Collins is the author of the “Collins Amendment” in the Dodd Frank Act, which requires bank holding companies to be subject to certain capital requirements. Insurers and NAIC staff have said they have had conversations with Collins' staff and requested she tell the Fed her intent was not to subject insurers to strict bank capital standards if the Fed was their prudential regulator. In October, some Senators made that case, and now Collins is adding to their collective voice.
Her letter tells the crafters of capital rules that insurance companies should be treated differently from banks, and her intent was not to have them treated the same, a point which the industry and the National Association of Insurance Commissioners have been making to the Fed and others. Washington lobbyists had hoped Collins would chime in, and now she has, a day before a scheduled hearing on Basel III capital standards implementation before a joint hearing before the Insurance, Housing and Community Opportunity and Financial Institutions and Consumer Credit Subcommittees.
Kevin McCarty, Florida Insurance Commissioner is scheduled to testify on behalf of the NAIC as the association’s president.
The trouble for insurers is that the amendment ropes in the roughly two dozen that have savings and loans/thrifts, including TIAA-CREF, The Principal Financial, Nationwide, USAA, Country Financial and Mass Mutual.

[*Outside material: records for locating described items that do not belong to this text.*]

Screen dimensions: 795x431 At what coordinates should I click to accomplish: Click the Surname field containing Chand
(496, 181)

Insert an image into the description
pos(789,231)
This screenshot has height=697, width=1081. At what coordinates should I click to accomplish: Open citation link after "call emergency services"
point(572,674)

These savings and loan holding companies (SLHCs) are subject to proposed rules under development by the federal banking regulators, and do not have the compliance delay built in for foreign-owned banks.

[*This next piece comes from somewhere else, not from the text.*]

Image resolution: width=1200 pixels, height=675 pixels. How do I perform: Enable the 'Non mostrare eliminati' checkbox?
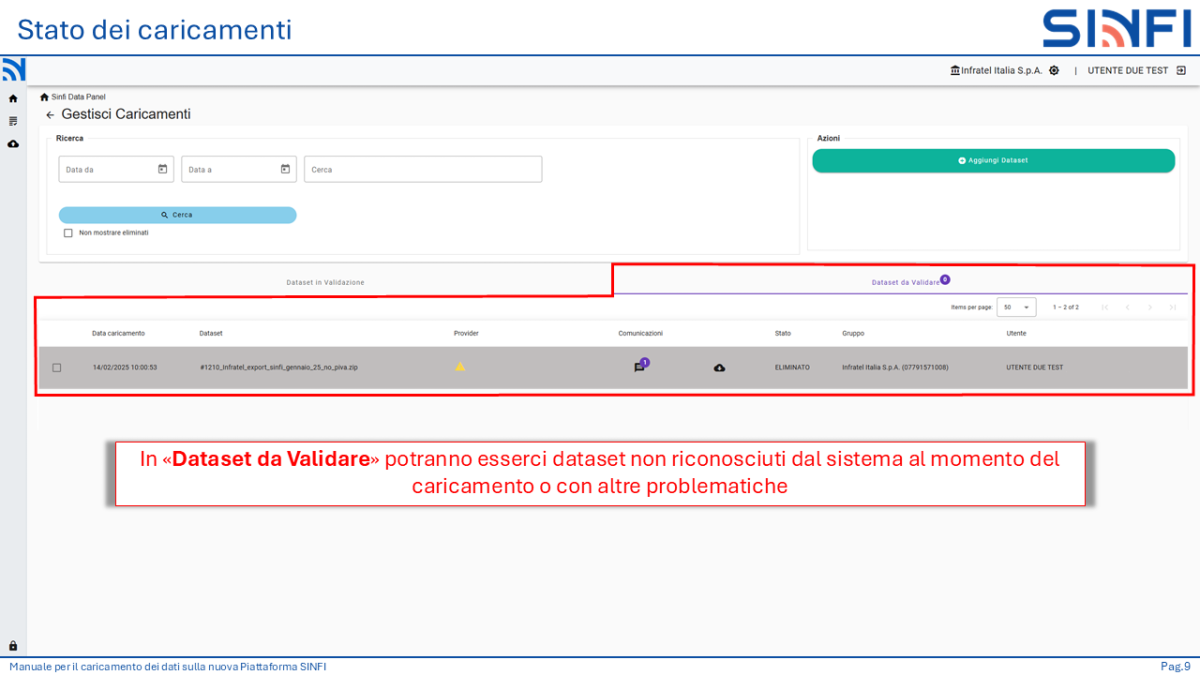[x=68, y=232]
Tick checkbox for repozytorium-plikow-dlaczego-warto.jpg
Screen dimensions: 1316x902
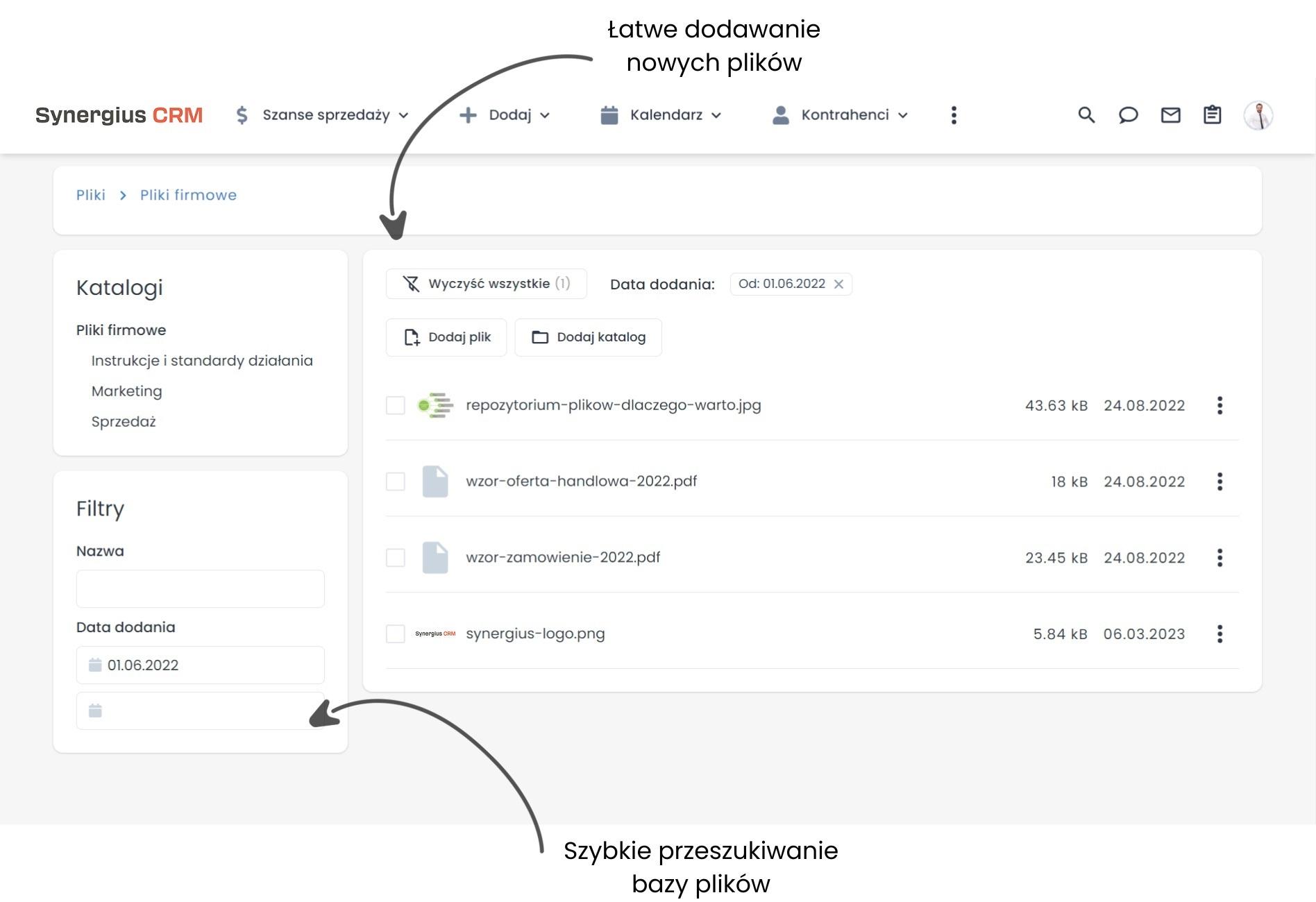click(395, 405)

“I do not understand why the proposed rules fail to implement this provision, as required by Congressional intent and the clear language of the statute,” Collins wrote in the letter, referring to a delay applying to SLHCs.
Collins adds that companies will need time to adjust their balance sheets in order to comply with the new capital standards. They were to go into effect Jan. 1, 2013, but on Nov. 9, the three U.S. federal banking agencies delayed the implementation date after a massive campaign by insurance (and banking) industry lawyers.
Also, Collins championed the industry’s main line of thought with regard to these standards in that “consideration should be given to the distinctions between banks and insurance companies, a point which Chairman Bernanke rightly acknowledged in testimony before the House Banking Committee this summer.”
Banks and insurers typically have different composition of assets and liabilities, since it is fundamental to insurance companies to match assets to liabilities, unlike most banks, she said.
The American Council of Life Insurers (ACLI) says it welcomed Collins' letter.
“The agencies’ decision to delay implementation of Basel III is understandable given the complexities of the issue. As stated in our October 12 comment letter, ACLI supports the application of risk-based capital standards for insurers over the bank-centric capital standards from Basel III,” stated the ACLI after the initial delay.
In a letter to the Fed last month, Nationwide Mutual Insurance Company said the Basel III regulation, if adopted as proposed, “could threaten the existence of the savings and loan holding company industry.”
Insurance CFOs suggested in an Oct. 22 letter to the banking regulators that because insurance companies that have savings and loans have not been regulated by the Fed previously, new capital requirements should not be applicable until July 15.
“Such companies have never been subject to Basel requirements and this extremely short transition period is unduly burdensome and contrary to the express intent of Congress in the Collins Amendment,” the CFO letter said.